My approach from here was to look at the frequency with which each letter occurreed in English and use that to determine how often the letter should be introduced. Without thinking it through much further it made some kind of sense to me.

To my initial surprise this approach was actually much worse! Suddenly I was swimming in Es and As all over the the board, the only consonsants consistently in sight being an occasional T or N.

You can only spell the word NEAT so many times before it stops being neat.

Looking at the distribution table it makes complete sense why this would be the case. The letter A constitutes 8.167% of all letters that appear in most words in the English language, according to the table I'd used. The letter Z in contrast appears only .074% of the time, meaning we'd expect to see a ratio of 110:1 for As to Zs. The letter E at 12.702% created an even worse ratio of 171:1!

Identifying the problem and fixing it

The biggest problem was my approach to thinking about the problem. The problem isn't how often a given letter appears relative to other letters, which is what my previous approach was addressing.
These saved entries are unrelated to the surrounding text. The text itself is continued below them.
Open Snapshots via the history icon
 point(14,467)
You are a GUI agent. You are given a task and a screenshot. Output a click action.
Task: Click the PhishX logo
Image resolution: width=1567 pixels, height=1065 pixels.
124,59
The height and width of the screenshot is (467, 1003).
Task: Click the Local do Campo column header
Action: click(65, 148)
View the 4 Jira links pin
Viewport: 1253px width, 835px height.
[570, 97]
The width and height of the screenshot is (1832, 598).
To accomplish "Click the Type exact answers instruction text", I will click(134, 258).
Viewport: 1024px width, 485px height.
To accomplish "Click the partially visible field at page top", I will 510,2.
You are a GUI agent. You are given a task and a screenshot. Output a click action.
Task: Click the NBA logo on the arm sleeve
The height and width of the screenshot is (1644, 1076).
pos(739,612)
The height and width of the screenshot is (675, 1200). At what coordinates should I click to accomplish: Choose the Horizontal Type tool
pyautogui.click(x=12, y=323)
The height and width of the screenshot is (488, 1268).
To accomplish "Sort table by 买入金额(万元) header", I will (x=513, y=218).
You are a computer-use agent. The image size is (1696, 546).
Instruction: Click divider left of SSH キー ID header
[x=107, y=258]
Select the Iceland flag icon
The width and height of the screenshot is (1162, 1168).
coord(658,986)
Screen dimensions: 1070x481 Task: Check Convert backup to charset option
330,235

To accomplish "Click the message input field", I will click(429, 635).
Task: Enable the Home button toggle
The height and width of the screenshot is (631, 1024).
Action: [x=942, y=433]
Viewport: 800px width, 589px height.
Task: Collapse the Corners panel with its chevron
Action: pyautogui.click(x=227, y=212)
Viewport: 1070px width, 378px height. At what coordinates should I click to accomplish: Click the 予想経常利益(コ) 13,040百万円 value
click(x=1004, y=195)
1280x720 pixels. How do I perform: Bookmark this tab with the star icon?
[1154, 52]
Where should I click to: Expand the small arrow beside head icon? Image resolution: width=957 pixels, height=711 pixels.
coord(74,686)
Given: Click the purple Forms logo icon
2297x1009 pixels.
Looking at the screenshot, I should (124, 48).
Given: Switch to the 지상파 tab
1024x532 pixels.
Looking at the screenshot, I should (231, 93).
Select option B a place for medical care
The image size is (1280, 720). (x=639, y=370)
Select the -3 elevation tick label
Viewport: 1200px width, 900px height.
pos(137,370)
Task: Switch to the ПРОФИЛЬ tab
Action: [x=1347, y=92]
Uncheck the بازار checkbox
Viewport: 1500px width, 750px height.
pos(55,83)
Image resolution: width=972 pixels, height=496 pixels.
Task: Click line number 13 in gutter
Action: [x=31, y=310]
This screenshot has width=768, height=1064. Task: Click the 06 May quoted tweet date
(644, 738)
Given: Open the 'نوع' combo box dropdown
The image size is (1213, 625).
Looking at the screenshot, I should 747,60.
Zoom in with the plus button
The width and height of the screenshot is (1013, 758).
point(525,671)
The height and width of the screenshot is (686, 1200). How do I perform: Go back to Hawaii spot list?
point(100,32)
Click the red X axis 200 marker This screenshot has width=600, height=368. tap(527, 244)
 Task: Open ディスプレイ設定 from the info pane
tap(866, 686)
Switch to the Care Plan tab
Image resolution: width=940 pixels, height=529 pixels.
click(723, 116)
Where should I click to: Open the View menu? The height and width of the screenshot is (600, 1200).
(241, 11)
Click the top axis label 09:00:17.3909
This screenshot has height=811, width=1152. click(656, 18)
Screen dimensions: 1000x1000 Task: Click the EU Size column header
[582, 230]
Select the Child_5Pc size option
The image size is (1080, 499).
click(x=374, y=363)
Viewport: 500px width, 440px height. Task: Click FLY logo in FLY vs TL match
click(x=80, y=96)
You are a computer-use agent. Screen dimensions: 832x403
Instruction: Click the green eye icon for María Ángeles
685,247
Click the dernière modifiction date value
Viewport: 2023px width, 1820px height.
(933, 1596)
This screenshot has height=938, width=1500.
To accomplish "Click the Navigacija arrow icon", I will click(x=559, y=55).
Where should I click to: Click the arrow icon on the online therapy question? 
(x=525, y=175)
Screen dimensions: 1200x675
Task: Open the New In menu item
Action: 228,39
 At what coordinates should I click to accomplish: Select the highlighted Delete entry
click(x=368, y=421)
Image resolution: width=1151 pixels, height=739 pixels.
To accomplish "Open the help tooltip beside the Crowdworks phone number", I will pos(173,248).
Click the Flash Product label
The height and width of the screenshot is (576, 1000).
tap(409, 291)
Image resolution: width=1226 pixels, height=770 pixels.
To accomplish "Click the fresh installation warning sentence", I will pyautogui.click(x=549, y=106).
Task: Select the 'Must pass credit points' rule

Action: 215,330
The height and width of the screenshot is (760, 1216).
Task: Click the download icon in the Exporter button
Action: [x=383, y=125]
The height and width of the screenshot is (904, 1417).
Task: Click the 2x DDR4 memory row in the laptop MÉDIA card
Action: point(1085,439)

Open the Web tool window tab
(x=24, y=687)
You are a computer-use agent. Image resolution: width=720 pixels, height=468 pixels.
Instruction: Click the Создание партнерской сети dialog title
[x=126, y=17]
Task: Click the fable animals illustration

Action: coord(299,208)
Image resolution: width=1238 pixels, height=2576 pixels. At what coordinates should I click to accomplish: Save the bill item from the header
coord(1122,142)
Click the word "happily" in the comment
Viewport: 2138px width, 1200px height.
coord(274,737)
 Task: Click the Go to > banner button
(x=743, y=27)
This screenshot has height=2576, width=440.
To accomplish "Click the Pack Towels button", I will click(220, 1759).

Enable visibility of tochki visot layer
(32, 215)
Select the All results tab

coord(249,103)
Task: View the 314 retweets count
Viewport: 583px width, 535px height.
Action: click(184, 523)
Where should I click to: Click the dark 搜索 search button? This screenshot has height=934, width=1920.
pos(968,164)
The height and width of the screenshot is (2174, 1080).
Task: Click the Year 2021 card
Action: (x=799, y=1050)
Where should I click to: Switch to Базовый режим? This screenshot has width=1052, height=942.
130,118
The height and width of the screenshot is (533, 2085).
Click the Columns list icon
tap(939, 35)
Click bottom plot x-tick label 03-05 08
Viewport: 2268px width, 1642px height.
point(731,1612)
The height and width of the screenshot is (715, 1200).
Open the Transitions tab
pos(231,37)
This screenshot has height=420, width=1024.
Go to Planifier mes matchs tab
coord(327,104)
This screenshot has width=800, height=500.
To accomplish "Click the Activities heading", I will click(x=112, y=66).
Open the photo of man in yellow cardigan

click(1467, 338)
Rather the problem is how often letters appear in words.

As an example, the letter A constitutes 8.167% of all letters that appear in most words in the English language. But a much higher percentage of words contain at least one A. Similarly, though the letter Z constitutes a predictably low .074% of letters that appear in English words, the percentage of words that might contain a Z in English in much higher.

Using a text file I'd download years ago containing 173,529 valid Scrabble words I ran tests to see what percentage of words from this list contained various letters.

(For all the pseudo-code examples below assumed words = 173529)


A = 94264 / words = 0.5432175602
E = 121433 / words = 0.6997850503
I = 102392 / words = 0.5900569934
O = 79663 / words = 0.4590760046
U = 46733 / words = 0.2693094526
N = 84485 / words = 0.4868638671
T = 83631 / words = 0.4819424995
Q = 2541 / words = 0.0146430856
R = 91066 / words = 0.5247883639
S = 104351 / words = 0.6013461727
X = 4607 / words = 0.0265488766
Z = 7079 / words  = 0.0407943341
H = 33656 / words = 0.1939502907
Y = 24540 / words = 0.1414172847

Aha! Here we can see that the Letter A appears in ~55% of the words on our list and the letter E nearly 70%. The letter Z on the otherhand appears in about 4% of the words on that list. Getting back to the ratios I mentioned previously, that's a much more usable 14:1 and 18:1. That's still high and we'll fiddle with things shortly, but it's setting up a scenario where the rare letters might actually get seen.

So how do we use this information to better our word games? We use them to develop a ratio of letters relative to one another. To rephrase that in way that's easier to visualize: if we're filling a bag full of letter tiles like we might in a game of Scrabble, we can use these numbers to determine how many of each letter tile should go in the bag.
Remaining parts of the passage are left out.